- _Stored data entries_
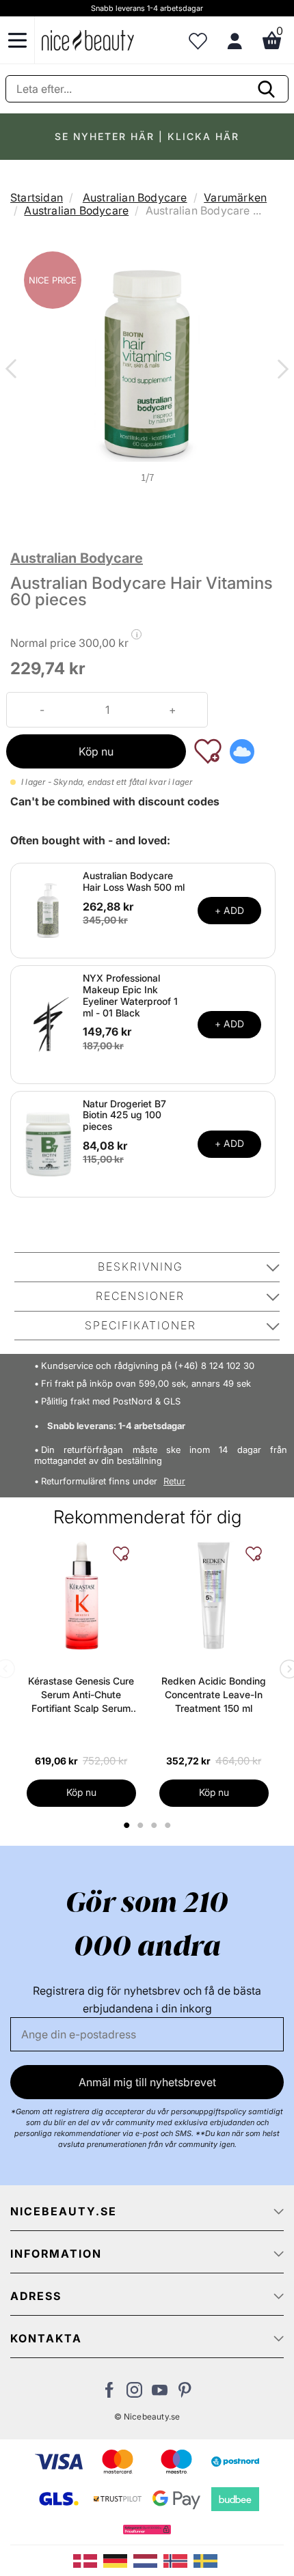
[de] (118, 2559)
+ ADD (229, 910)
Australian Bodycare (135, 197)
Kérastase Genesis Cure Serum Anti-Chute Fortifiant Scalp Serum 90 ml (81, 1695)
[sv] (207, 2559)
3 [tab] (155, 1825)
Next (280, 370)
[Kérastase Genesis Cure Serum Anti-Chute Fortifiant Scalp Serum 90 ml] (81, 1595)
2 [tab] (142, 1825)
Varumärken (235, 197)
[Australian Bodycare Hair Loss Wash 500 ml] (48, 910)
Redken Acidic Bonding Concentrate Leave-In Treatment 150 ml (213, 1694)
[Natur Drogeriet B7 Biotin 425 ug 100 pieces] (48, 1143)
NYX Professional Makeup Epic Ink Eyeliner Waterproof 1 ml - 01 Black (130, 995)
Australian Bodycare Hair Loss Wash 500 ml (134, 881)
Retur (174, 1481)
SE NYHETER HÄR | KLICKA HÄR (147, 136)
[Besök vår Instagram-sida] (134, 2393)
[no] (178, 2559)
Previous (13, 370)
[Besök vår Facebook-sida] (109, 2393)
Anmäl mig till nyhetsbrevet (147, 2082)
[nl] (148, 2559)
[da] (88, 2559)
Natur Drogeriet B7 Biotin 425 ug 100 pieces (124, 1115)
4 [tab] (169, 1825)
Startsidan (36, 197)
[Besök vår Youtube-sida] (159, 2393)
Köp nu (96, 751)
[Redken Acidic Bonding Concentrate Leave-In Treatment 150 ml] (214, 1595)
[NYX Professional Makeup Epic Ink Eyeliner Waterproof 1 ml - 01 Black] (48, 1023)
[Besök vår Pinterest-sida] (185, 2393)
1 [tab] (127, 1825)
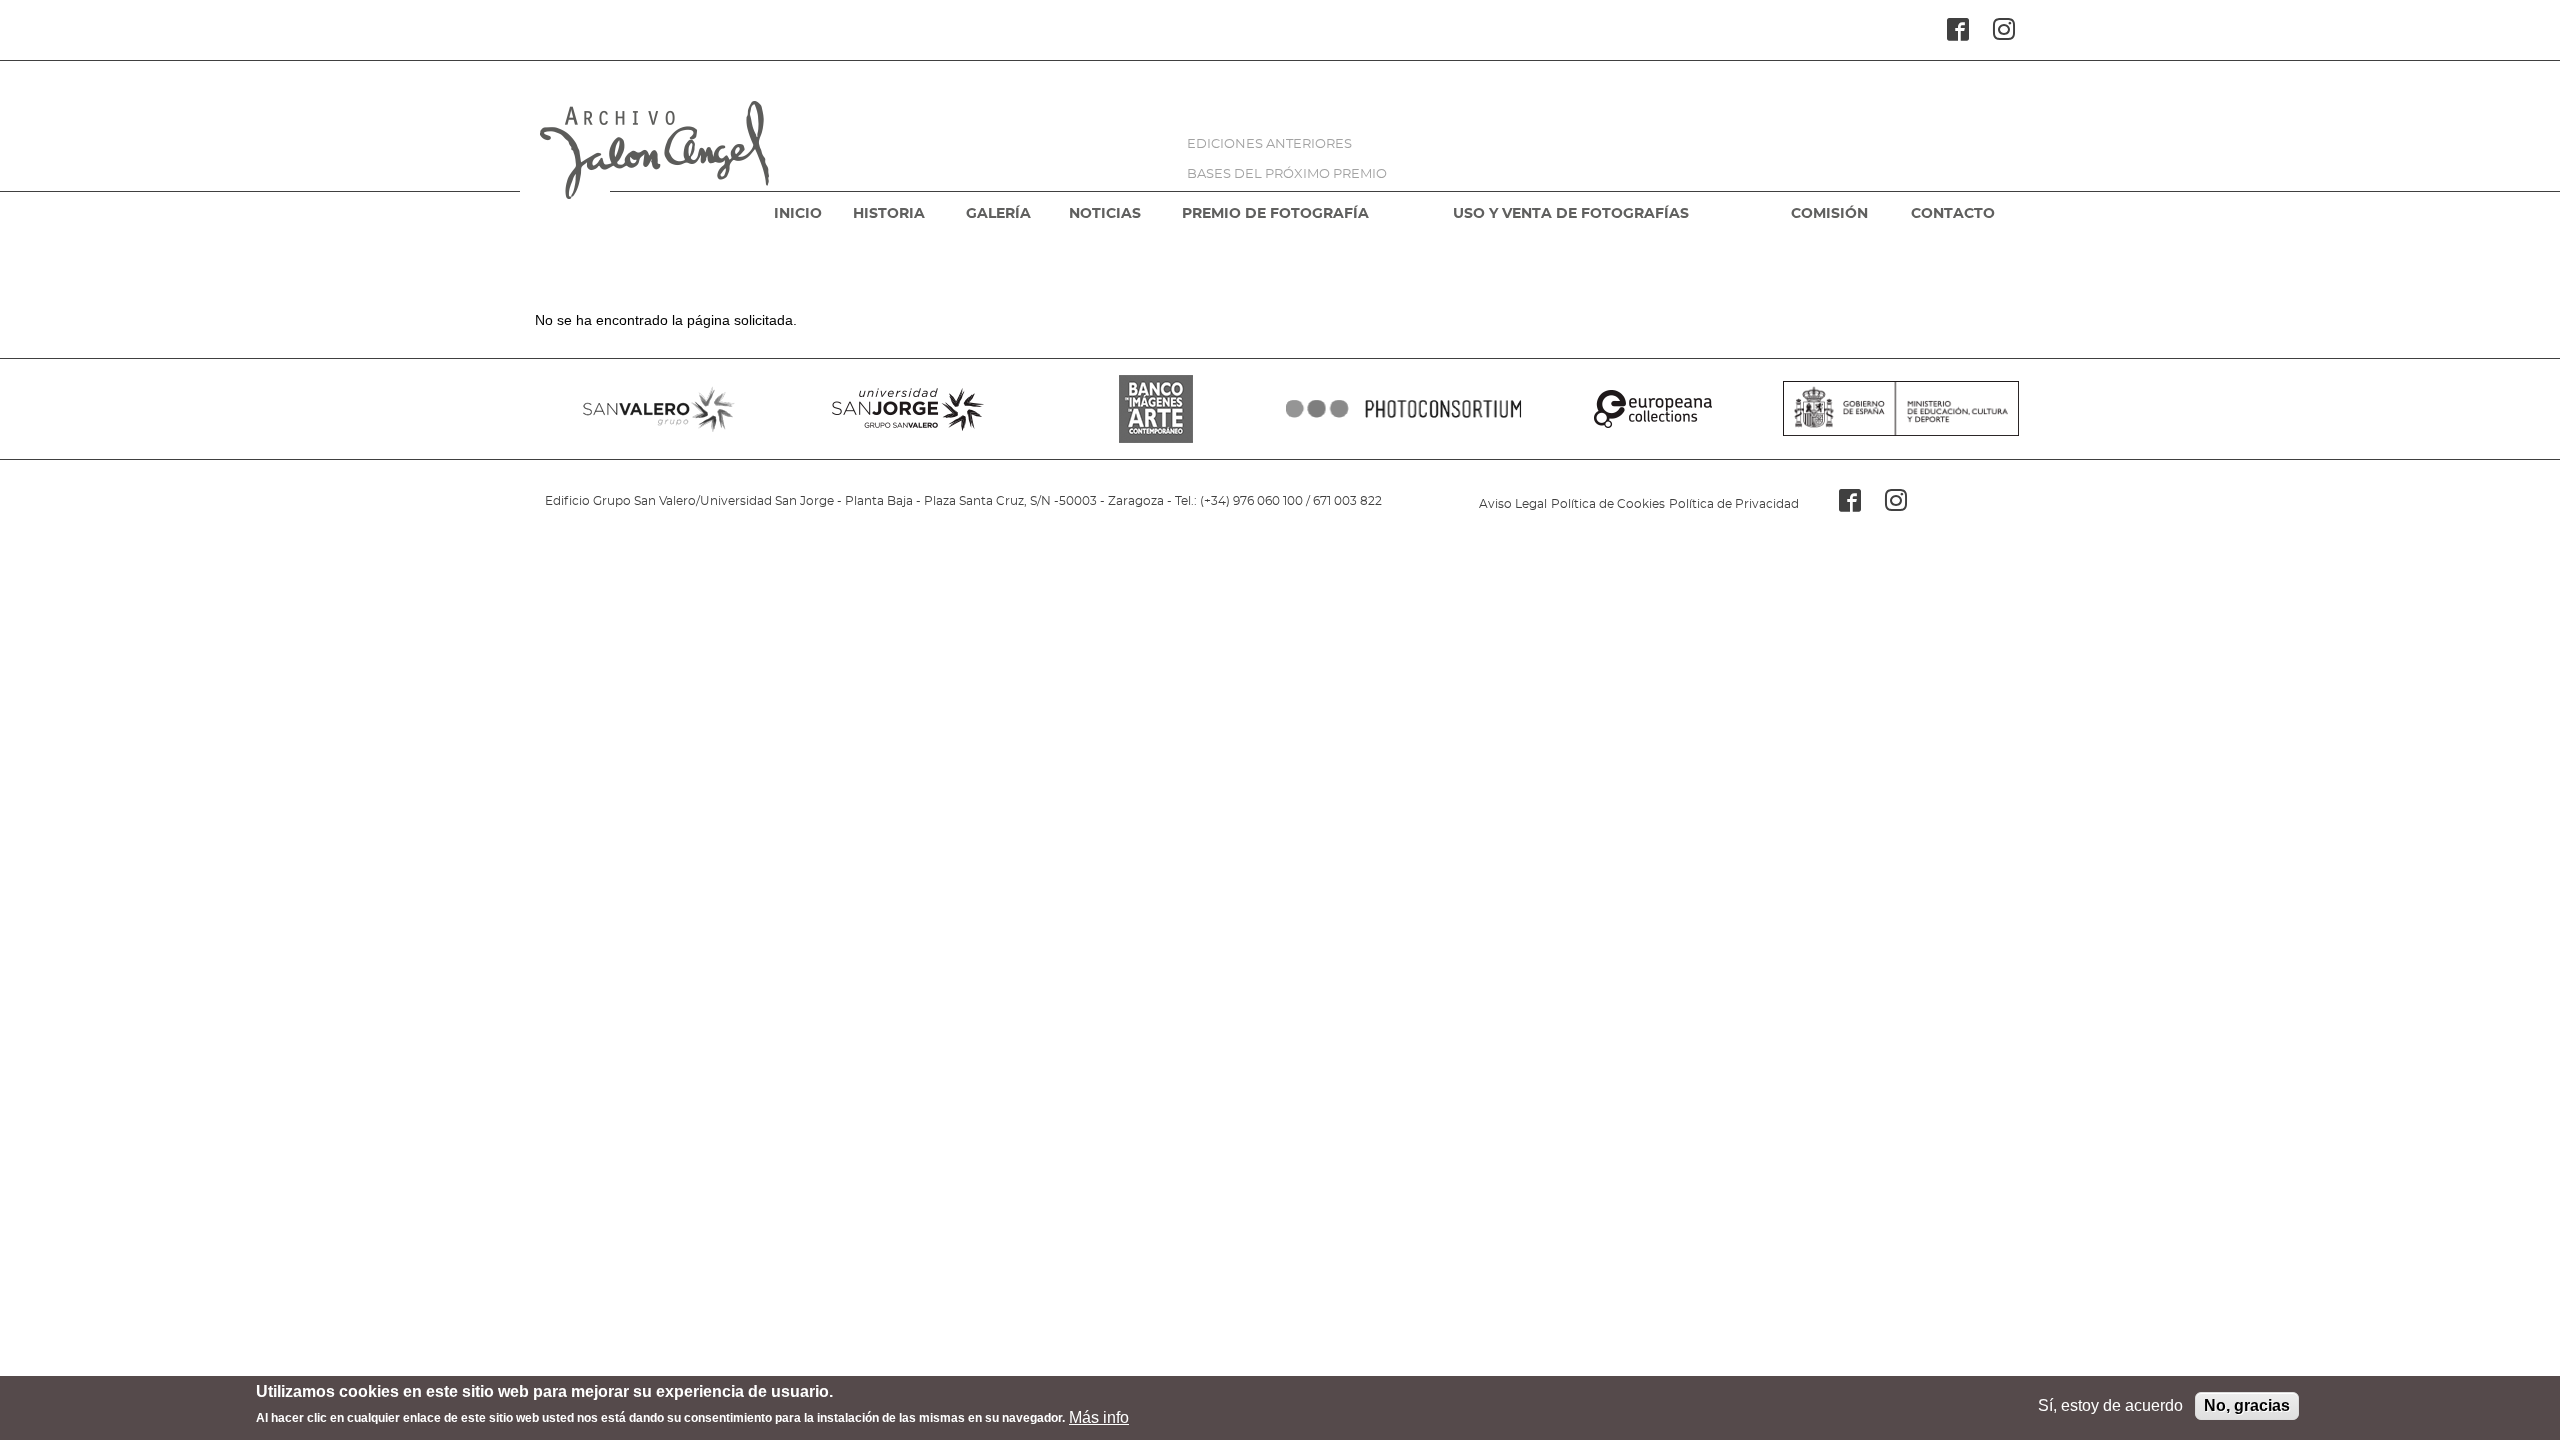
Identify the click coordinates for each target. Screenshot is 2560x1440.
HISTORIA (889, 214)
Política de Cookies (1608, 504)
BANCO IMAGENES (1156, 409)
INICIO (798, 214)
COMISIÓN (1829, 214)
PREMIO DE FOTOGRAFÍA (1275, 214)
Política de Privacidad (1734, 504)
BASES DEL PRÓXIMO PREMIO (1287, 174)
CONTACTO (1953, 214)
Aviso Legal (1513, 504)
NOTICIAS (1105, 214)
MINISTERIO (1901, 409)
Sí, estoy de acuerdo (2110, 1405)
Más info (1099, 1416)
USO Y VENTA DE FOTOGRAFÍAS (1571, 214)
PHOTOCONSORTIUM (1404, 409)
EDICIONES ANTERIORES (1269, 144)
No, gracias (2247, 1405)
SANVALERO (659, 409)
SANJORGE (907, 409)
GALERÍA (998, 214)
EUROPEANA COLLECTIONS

- _YOUR OBJECTIVE_
Take only the line containing "Next (280, 370)" and every line after it to the end of the entries, and copy them exactly, pictures excluded.

- _RESULT_
Next (280, 370)
[Kérastase Genesis Cure Serum Anti-Chute Fortifiant Scalp Serum 90 ml] (81, 1595)
2 [tab] (142, 1825)
Varumärken (235, 197)
[Australian Bodycare Hair Loss Wash 500 ml] (48, 910)
Redken Acidic Bonding Concentrate Leave-In Treatment 150 ml (213, 1694)
[Natur Drogeriet B7 Biotin 425 ug 100 pieces] (48, 1143)
NYX Professional Makeup Epic Ink Eyeliner Waterproof 1 ml - 01 Black (130, 995)
Australian Bodycare Hair Loss Wash 500 ml (134, 881)
Retur (174, 1481)
SE NYHETER HÄR | KLICKA HÄR (147, 136)
[Besök vår Instagram-sida] (134, 2393)
[no] (178, 2559)
Previous (13, 370)
[Besök vår Facebook-sida] (109, 2393)
Anmäl mig till nyhetsbrevet (147, 2082)
[nl] (148, 2559)
[da] (88, 2559)
Natur Drogeriet B7 Biotin 425 ug 100 pieces (124, 1115)
4 [tab] (169, 1825)
Startsidan (36, 197)
[Besök vår Youtube-sida] (159, 2393)
Köp nu (96, 751)
[Redken Acidic Bonding Concentrate Leave-In Treatment 150 ml] (214, 1595)
[NYX Professional Makeup Epic Ink Eyeliner Waterproof 1 ml - 01 Black] (48, 1023)
[Besök vår Pinterest-sida] (185, 2393)
1 [tab] (127, 1825)
Identify the click coordinates for each target. Screenshot is 2560x1440.
HISTORIA (889, 214)
Política de Cookies (1608, 504)
BANCO IMAGENES (1156, 409)
INICIO (798, 214)
COMISIÓN (1829, 214)
PREMIO DE FOTOGRAFÍA (1275, 214)
Política de Privacidad (1734, 504)
BASES DEL PRÓXIMO PREMIO (1287, 174)
CONTACTO (1953, 214)
Aviso Legal (1513, 504)
NOTICIAS (1105, 214)
MINISTERIO (1901, 409)
Sí, estoy de acuerdo (2110, 1405)
Más info (1099, 1416)
USO Y VENTA DE FOTOGRAFÍAS (1571, 214)
PHOTOCONSORTIUM (1404, 409)
EDICIONES ANTERIORES (1269, 144)
No, gracias (2247, 1405)
SANVALERO (659, 409)
SANJORGE (907, 409)
GALERÍA (998, 214)
EUROPEANA COLLECTIONS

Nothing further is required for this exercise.